> **WHAT YOU WILL DO**
A word-for-word repetition of all the entries is required.

> **EXERCISE MATERIAL**
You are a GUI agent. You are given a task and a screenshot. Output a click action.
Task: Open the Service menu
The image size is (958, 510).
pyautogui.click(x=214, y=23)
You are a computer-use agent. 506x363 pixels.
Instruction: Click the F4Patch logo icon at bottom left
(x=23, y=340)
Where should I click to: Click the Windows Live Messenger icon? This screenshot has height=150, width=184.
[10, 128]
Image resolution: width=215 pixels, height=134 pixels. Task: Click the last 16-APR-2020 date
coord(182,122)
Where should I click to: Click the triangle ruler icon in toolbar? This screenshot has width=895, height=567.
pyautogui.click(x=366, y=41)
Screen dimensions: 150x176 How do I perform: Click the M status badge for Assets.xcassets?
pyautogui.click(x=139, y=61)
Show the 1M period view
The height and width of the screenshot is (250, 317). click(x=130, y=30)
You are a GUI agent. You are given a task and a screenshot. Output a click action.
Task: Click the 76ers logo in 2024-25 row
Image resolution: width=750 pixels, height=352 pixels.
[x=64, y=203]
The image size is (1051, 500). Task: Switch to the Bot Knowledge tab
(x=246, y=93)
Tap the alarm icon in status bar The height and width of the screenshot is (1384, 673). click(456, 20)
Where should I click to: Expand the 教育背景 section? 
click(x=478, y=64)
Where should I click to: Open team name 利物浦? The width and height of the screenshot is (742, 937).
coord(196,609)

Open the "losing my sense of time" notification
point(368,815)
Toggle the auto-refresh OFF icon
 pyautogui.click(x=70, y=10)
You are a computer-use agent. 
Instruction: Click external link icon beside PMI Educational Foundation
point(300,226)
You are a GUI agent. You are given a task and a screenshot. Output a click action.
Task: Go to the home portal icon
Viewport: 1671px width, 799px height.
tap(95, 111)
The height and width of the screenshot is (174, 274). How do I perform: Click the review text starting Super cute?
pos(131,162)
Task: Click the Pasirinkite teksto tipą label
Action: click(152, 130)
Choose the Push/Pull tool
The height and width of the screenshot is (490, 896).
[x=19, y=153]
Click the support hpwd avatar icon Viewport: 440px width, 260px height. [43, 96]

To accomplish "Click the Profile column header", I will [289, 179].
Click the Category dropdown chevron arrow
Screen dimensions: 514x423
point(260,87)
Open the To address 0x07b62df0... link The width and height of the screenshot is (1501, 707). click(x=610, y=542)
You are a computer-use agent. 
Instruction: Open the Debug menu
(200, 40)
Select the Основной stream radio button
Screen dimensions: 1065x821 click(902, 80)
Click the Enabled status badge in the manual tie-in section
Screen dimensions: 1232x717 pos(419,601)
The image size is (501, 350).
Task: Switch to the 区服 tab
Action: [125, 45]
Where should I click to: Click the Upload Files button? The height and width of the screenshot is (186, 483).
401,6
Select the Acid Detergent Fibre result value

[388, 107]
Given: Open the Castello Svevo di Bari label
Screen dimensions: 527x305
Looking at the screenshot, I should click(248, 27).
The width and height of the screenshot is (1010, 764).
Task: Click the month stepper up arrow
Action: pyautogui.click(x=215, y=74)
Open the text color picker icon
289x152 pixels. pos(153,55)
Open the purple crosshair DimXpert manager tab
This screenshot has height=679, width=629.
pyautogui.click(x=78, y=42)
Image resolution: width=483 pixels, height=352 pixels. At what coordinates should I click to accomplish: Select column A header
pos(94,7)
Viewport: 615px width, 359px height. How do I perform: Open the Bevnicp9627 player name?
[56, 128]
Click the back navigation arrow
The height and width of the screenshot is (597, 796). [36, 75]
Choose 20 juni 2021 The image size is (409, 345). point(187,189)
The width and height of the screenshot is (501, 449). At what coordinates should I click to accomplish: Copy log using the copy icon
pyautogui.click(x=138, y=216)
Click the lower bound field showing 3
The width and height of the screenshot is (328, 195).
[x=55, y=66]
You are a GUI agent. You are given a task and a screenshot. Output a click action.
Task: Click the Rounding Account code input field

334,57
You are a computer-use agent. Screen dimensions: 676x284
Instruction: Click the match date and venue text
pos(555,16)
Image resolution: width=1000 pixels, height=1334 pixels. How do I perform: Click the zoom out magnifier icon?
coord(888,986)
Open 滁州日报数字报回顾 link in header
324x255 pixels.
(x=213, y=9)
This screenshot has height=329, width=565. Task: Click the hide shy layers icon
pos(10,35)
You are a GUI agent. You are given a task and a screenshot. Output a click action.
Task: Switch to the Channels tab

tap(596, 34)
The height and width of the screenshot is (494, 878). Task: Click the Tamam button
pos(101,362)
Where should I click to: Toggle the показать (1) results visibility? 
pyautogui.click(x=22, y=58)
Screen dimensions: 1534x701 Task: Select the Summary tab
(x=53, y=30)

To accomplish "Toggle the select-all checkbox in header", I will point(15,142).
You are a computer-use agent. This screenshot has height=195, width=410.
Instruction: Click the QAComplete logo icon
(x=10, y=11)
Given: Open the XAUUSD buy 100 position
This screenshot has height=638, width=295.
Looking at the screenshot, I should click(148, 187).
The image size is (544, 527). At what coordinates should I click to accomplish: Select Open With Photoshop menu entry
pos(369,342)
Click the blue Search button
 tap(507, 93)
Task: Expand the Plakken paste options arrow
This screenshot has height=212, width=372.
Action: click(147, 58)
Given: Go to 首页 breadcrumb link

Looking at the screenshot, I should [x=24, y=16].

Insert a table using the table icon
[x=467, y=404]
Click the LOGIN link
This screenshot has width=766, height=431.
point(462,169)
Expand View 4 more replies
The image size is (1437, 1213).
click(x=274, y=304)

> **WRITTEN ANSWER**
You are a GUI agent. You are given a task and a screenshot. Output a click action.
Task: Open the Service menu
The image size is (958, 510).
pyautogui.click(x=214, y=23)
You are a computer-use agent. 506x363 pixels.
Instruction: Click the F4Patch logo icon at bottom left
(x=23, y=340)
Where should I click to: Click the Windows Live Messenger icon? This screenshot has height=150, width=184.
[10, 128]
Image resolution: width=215 pixels, height=134 pixels. Task: Click the last 16-APR-2020 date
coord(182,122)
Where should I click to: Click the triangle ruler icon in toolbar? This screenshot has width=895, height=567.
pyautogui.click(x=366, y=41)
Screen dimensions: 150x176 How do I perform: Click the M status badge for Assets.xcassets?
pyautogui.click(x=139, y=61)
Show the 1M period view
The height and width of the screenshot is (250, 317). click(x=130, y=30)
You are a GUI agent. You are given a task and a screenshot. Output a click action.
Task: Click the 76ers logo in 2024-25 row
Image resolution: width=750 pixels, height=352 pixels.
[x=64, y=203]
The image size is (1051, 500). Task: Switch to the Bot Knowledge tab
(x=246, y=93)
Tap the alarm icon in status bar The height and width of the screenshot is (1384, 673). click(456, 20)
Where should I click to: Expand the 教育背景 section? 
click(x=478, y=64)
Where should I click to: Open team name 利物浦? The width and height of the screenshot is (742, 937).
coord(196,609)

Open the "losing my sense of time" notification
point(368,815)
Toggle the auto-refresh OFF icon
 pyautogui.click(x=70, y=10)
You are a computer-use agent. 
Instruction: Click external link icon beside PMI Educational Foundation
point(300,226)
You are a GUI agent. You are given a task and a screenshot. Output a click action.
Task: Go to the home portal icon
Viewport: 1671px width, 799px height.
tap(95, 111)
The height and width of the screenshot is (174, 274). How do I perform: Click the review text starting Super cute?
pos(131,162)
Task: Click the Pasirinkite teksto tipą label
Action: click(152, 130)
Choose the Push/Pull tool
The height and width of the screenshot is (490, 896).
[x=19, y=153]
Click the support hpwd avatar icon Viewport: 440px width, 260px height. [43, 96]

To accomplish "Click the Profile column header", I will [289, 179].
Click the Category dropdown chevron arrow
Screen dimensions: 514x423
point(260,87)
Open the To address 0x07b62df0... link The width and height of the screenshot is (1501, 707). click(x=610, y=542)
You are a computer-use agent. 
Instruction: Open the Debug menu
(200, 40)
Select the Основной stream radio button
Screen dimensions: 1065x821 click(902, 80)
Click the Enabled status badge in the manual tie-in section
Screen dimensions: 1232x717 pos(419,601)
The image size is (501, 350).
Task: Switch to the 区服 tab
Action: [125, 45]
Where should I click to: Click the Upload Files button? The height and width of the screenshot is (186, 483).
401,6
Select the Acid Detergent Fibre result value

[388, 107]
Given: Open the Castello Svevo di Bari label
Screen dimensions: 527x305
Looking at the screenshot, I should click(248, 27).
The width and height of the screenshot is (1010, 764).
Task: Click the month stepper up arrow
Action: pyautogui.click(x=215, y=74)
Open the text color picker icon
289x152 pixels. pos(153,55)
Open the purple crosshair DimXpert manager tab
This screenshot has height=679, width=629.
pyautogui.click(x=78, y=42)
Image resolution: width=483 pixels, height=352 pixels. At what coordinates should I click to accomplish: Select column A header
pos(94,7)
Viewport: 615px width, 359px height. How do I perform: Open the Bevnicp9627 player name?
[56, 128]
Click the back navigation arrow
The height and width of the screenshot is (597, 796). [36, 75]
Choose 20 juni 2021 The image size is (409, 345). point(187,189)
The width and height of the screenshot is (501, 449). At what coordinates should I click to accomplish: Copy log using the copy icon
pyautogui.click(x=138, y=216)
Click the lower bound field showing 3
The width and height of the screenshot is (328, 195).
[x=55, y=66]
You are a GUI agent. You are given a task and a screenshot. Output a click action.
Task: Click the Rounding Account code input field

334,57
You are a computer-use agent. Screen dimensions: 676x284
Instruction: Click the match date and venue text
pos(555,16)
Image resolution: width=1000 pixels, height=1334 pixels. How do I perform: Click the zoom out magnifier icon?
coord(888,986)
Open 滁州日报数字报回顾 link in header
324x255 pixels.
(x=213, y=9)
This screenshot has height=329, width=565. Task: Click the hide shy layers icon
pos(10,35)
You are a GUI agent. You are given a task and a screenshot. Output a click action.
Task: Switch to the Channels tab

tap(596, 34)
The height and width of the screenshot is (494, 878). Task: Click the Tamam button
pos(101,362)
Where should I click to: Toggle the показать (1) results visibility? 
pyautogui.click(x=22, y=58)
Screen dimensions: 1534x701 Task: Select the Summary tab
(x=53, y=30)

To accomplish "Toggle the select-all checkbox in header", I will point(15,142).
You are a computer-use agent. This screenshot has height=195, width=410.
Instruction: Click the QAComplete logo icon
(x=10, y=11)
Given: Open the XAUUSD buy 100 position
This screenshot has height=638, width=295.
Looking at the screenshot, I should click(148, 187).
The image size is (544, 527). At what coordinates should I click to accomplish: Select Open With Photoshop menu entry
pos(369,342)
Click the blue Search button
 tap(507, 93)
Task: Expand the Plakken paste options arrow
This screenshot has height=212, width=372.
Action: click(147, 58)
Given: Go to 首页 breadcrumb link

Looking at the screenshot, I should [x=24, y=16].

Insert a table using the table icon
[x=467, y=404]
Click the LOGIN link
This screenshot has width=766, height=431.
point(462,169)
Expand View 4 more replies
The image size is (1437, 1213).
click(x=274, y=304)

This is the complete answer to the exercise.